MicroRNA 在皮肤损伤时间推断中的应用前景
2021-12-05程剑索胧胧王林林赵锐官大威
程剑,索胧胧,王林林,赵锐,官大威
1.中国医科大学法医学院法医病理教研室,辽宁 沈阳 110122;2.长沙市公安局刑事侦查支队,湖南 长沙 430100;3.潍坊医学院附属医院司法鉴定中心,山东 潍坊261000
损伤时间推断是法医学实践的重要工作之一和研究热点,对限定犯罪时间、划定嫌疑人范围、判断损伤顺序以及分析案件性质等具有重要作用[1-2],可为案件侦破、司法审判、民事赔偿等提供科学依据。鉴定实践中,损伤时间推断会受到多种因素干扰,包括损伤部位、损伤方式、年龄、营养状况、既往病史、用药情况、死后变化等[1,3],各种干扰因素相互作用,给准确推断损伤时间带来了极大的影响[4-5]。

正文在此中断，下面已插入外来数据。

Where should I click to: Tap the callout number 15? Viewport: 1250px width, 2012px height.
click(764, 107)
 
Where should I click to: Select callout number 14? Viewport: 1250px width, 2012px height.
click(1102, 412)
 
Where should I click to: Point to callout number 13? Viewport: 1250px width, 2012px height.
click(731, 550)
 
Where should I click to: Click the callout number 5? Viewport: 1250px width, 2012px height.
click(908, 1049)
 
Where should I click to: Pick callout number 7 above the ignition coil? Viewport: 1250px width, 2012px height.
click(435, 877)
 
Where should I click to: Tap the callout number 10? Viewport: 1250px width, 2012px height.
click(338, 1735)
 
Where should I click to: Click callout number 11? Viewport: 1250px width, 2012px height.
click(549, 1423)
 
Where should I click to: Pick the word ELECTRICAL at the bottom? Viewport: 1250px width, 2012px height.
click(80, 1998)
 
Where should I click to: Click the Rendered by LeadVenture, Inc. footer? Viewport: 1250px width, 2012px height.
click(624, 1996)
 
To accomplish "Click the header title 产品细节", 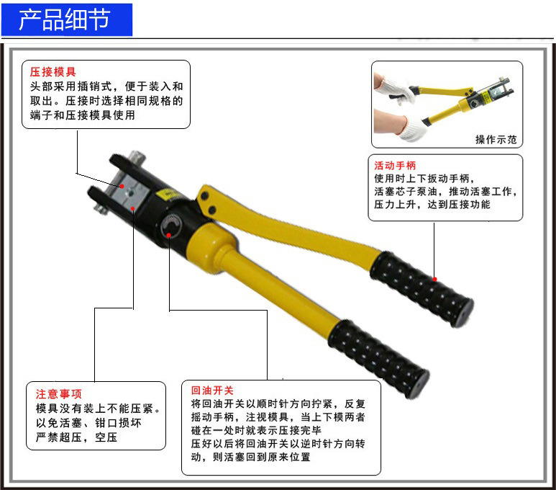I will click(x=65, y=19).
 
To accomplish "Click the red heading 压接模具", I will click(x=53, y=72).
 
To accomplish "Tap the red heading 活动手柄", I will click(x=395, y=165).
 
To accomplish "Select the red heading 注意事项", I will click(x=59, y=394).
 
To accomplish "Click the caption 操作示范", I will click(x=496, y=139).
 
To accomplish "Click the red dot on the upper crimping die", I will click(x=122, y=186).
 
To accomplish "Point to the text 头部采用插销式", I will click(x=68, y=86).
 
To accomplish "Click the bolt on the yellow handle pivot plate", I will click(x=204, y=196).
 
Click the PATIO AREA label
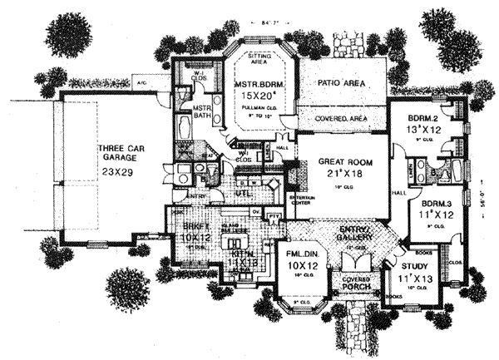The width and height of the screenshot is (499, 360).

皮肤是人体最大的器官,约占人体质量的15%。皮肤组织作为人体抵御外界刺激的第一道屏障,其结构复杂,功能众多,由于其直接暴露于外界环境中,是人体最易受损的器官,所以国内外对损伤时间推断的研究也始于皮肤组织损伤[2]。皮肤损伤愈合过程通常可分为炎症期、增殖期和重塑期[6-8],三期相互重叠,大量细胞及细胞因子参与调控,形成了一个复杂的分子网络调控系统[1]。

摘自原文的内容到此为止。